Après tout un disque Bach, tout un disque Beethoven. Il ne faut pas avoir peur. Le comble serait évidemment de réussir aussi pleinement le second que le premier.
Cette fois encore, le programme fait beaucoup. Choisir quatre sonates d’entre les trente deux qui en un disque exposent la grammaire beethovénienne, expliquent un discours, une poétique simplement par le fil de la chronologie et sans que pourtant rien de pédant, de seulement démonstratif, en découle, voilà l’objet du disque.
Mais son sujet ? Le style, cette vertu générique qu’on ne veut pas prêter à Beethoven car on le croit toujours affranchi de tout. Or, le style est justement ce qui lui permet d’être lui-même dans les figures d’entrée de l’Opus 2 No. 2. Et justement, Rémi Geniet fait entendre leur différence dans les phrasés, les accents, le poids du toucher qui empêchent de les confondre avec le geste d’un Haydn, dont elles proviennent pourtant dans un opus qui lui est dédié.
Les climats de l’Opus 14 No. 1, ses humeurs versatiles, sont rendus par le jeune homme avec une science des couleurs, un toucher allusif qui se gardent bien de tonner : la plastique de ce jeu de clavier est décidément sciante, dans les dolce, la complexité de l’expression saisit toute l’ambivalence des climats, cet entre deux-mondes qui s’y joue. Son clavier toujours ombreux augmente le mystère.

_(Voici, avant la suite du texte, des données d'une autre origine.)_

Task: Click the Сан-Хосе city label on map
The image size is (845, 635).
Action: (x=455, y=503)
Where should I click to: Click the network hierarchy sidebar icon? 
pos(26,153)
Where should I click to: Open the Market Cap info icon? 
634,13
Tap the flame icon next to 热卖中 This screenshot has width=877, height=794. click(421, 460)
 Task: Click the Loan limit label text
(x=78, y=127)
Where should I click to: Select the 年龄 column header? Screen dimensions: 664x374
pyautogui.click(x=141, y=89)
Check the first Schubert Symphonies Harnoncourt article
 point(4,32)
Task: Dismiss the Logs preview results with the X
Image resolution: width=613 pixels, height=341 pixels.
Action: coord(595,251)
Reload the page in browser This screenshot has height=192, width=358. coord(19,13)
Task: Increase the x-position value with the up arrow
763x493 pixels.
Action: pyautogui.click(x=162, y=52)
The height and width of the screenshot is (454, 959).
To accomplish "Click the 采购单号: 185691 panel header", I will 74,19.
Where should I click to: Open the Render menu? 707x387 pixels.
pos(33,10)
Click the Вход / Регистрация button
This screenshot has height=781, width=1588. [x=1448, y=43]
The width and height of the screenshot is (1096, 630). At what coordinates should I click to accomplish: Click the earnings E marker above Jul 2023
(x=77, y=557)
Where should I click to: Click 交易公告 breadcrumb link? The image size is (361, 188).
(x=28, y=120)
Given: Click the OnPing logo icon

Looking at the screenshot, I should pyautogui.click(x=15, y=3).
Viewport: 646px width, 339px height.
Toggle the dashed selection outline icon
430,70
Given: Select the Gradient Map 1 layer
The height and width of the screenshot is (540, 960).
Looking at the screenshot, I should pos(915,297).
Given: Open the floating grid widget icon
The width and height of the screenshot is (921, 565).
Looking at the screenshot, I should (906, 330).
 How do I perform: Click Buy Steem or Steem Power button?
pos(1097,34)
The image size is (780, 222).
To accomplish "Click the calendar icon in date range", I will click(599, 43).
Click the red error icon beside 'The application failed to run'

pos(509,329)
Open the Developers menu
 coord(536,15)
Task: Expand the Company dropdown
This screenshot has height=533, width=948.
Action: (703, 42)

Le temps suspendu de l’Adagio sostenuto de la Clair de lune peut paraître, filant plus vite qu’à l’habitude son train de nuages nocturnes, le jeu si formé, si modelé, aux timbres tuilés, est décidément merveilleux dans ce presque rien de son qui creuse l’espace. Si ce n’est pas de l’art ! Et l’Allegretto, joué comme une bagatelle, quelle belle idée.
Pour l’Opus 110, c’est tout de même un peu tôt, un peu trop joli et sage surtout, pas encore avec les escarpements et les fantaisies, sans le côté voyage fantastique, mais c’est joué divinement, trop pour l’Allegro molto qui doit gifler et qui ici chante. Mais déjà dans l’Adagio, j’entends quel beethovénien Rémi Geniet sera un jour, lorsque les ailes auront fini de lui pousser.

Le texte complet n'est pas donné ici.